Early this year, the Obama Administration announced a national Cancer Moonshot Initiative to “eliminate cancer as we know it” by accelerating innovative research.
This call to action was heard by Jan Liphardt, PhD, associate professor of bioengineering at Stanford, and Peter Kuhn, PhD, professor of medicine and engineering at the University of Southern California, who joined forces to create the CancerBase. Their goal is to overcome the difficulties of sharing personal medical information to facilitate cancer research.
“People all over the world already effortlessly share other kinds of information — pictures, movies, ideas, stories, tweets,” said Liphardt in a recent Stanford Engineering article. “Increasingly, they are using the same tools to share personal medical information.”
CancerBase provides patients with an easy-to-use method to share their de-identified health data worldwide. The data is then displayed as a global map of people with cancer, where different colored dots represent people with different types of cancer.
Liphardt explained:
“So that’s the simple idea: A global map and give patients the tools they need to share their data – if they want to. They can donate information for the greater good. In return, we make a simple promise: When you post data, we’ll anonymize them and make them available to anyone on Earth in one second. We plan to display this information like real-time traffic data. HIPAA doesn’t apply to this direct data-sharing.”
For now, participants answer five basic questions such as: What is your diagnosis? Did your cancer metastasize? However, participants can propose new questions to be added to the database in the future.

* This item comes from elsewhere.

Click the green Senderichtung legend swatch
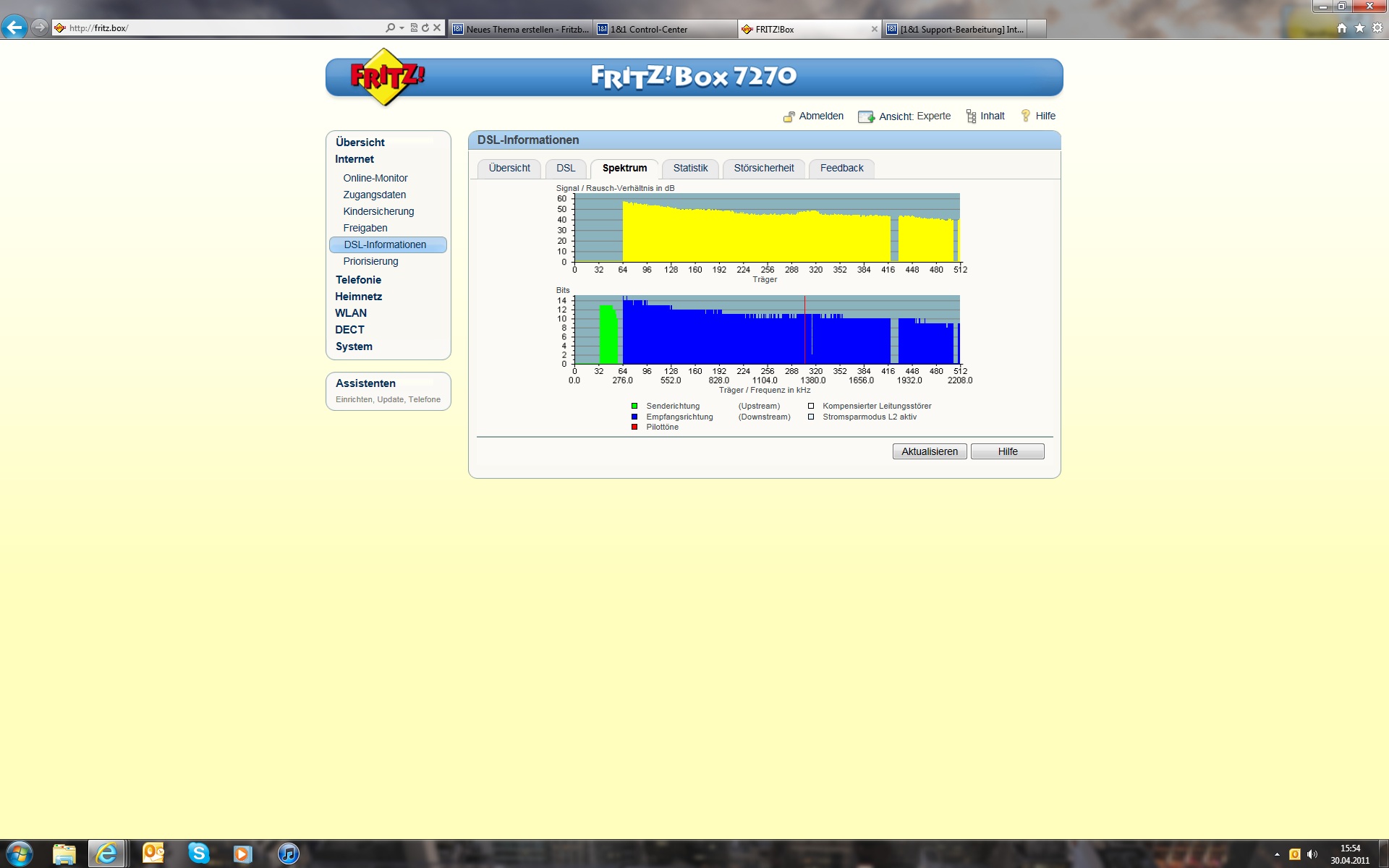 pos(634,406)
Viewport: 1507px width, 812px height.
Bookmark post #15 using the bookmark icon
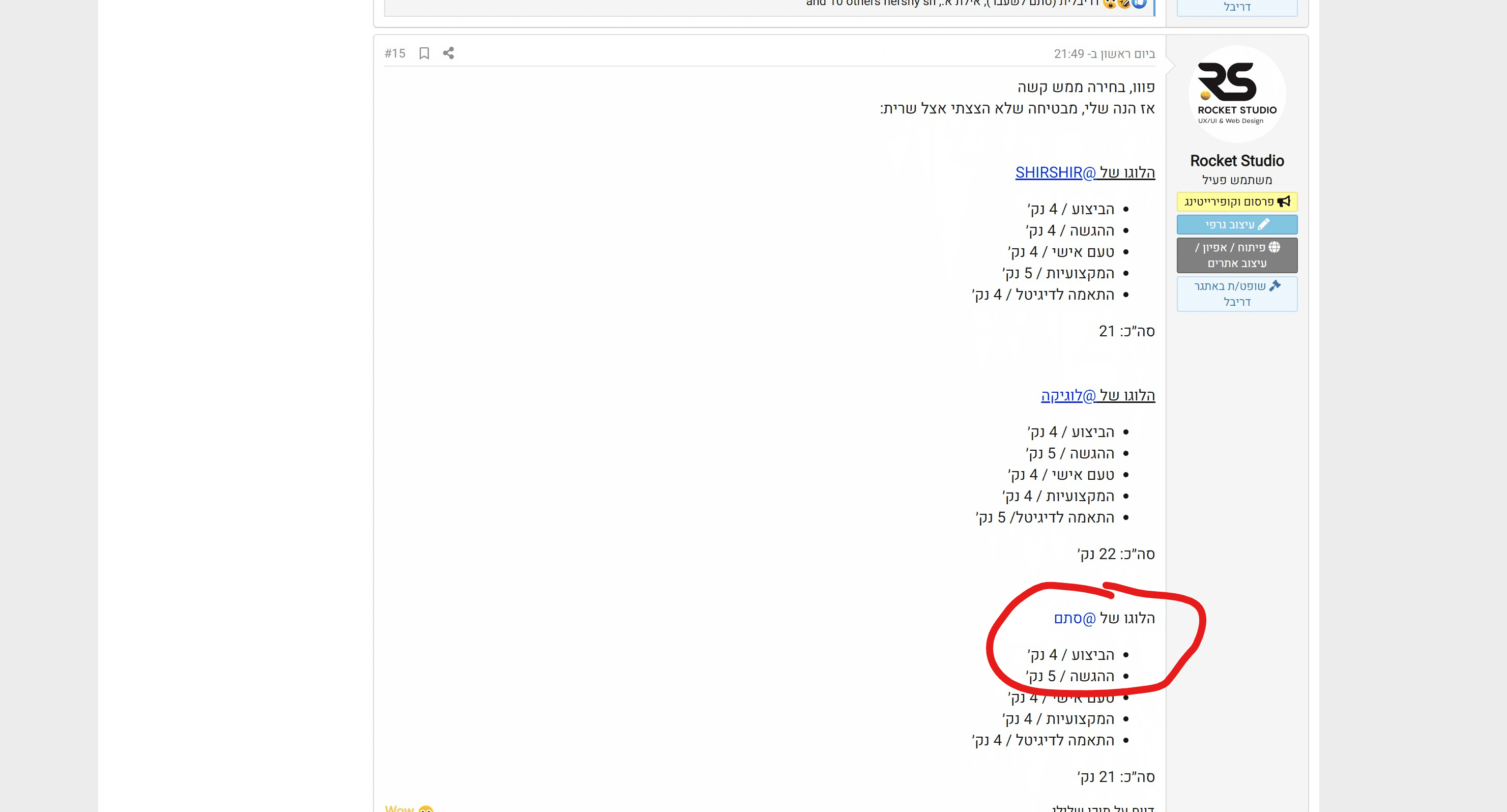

This anonymized data is available to everyone through a PubNub real-time application. The project has only just begun with 532 participants so far, but Liphardt plans to acquire tens-of-thousands of members to create a viable database for cancer research.
“The dream is to have cancer-relevant medical data flow unimpeded around the world in seconds, so that everyone, wherever they are, can see and use this information,” Liphardt said.
This is a reposting of my Scope blog story, courtesy of Stanford School of Medicine.